Dataset entries:
Segment Open
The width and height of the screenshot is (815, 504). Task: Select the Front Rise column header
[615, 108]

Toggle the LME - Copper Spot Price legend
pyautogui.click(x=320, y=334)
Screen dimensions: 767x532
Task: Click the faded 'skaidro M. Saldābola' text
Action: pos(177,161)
Segment Closed
> **Task to carry out**
Full transcription, please: every entry, exactly as written.

> **Response**
The width and height of the screenshot is (815, 504). Task: Select the Front Rise column header
[615, 108]

Toggle the LME - Copper Spot Price legend
pyautogui.click(x=320, y=334)
Screen dimensions: 767x532
Task: Click the faded 'skaidro M. Saldābola' text
Action: pos(177,161)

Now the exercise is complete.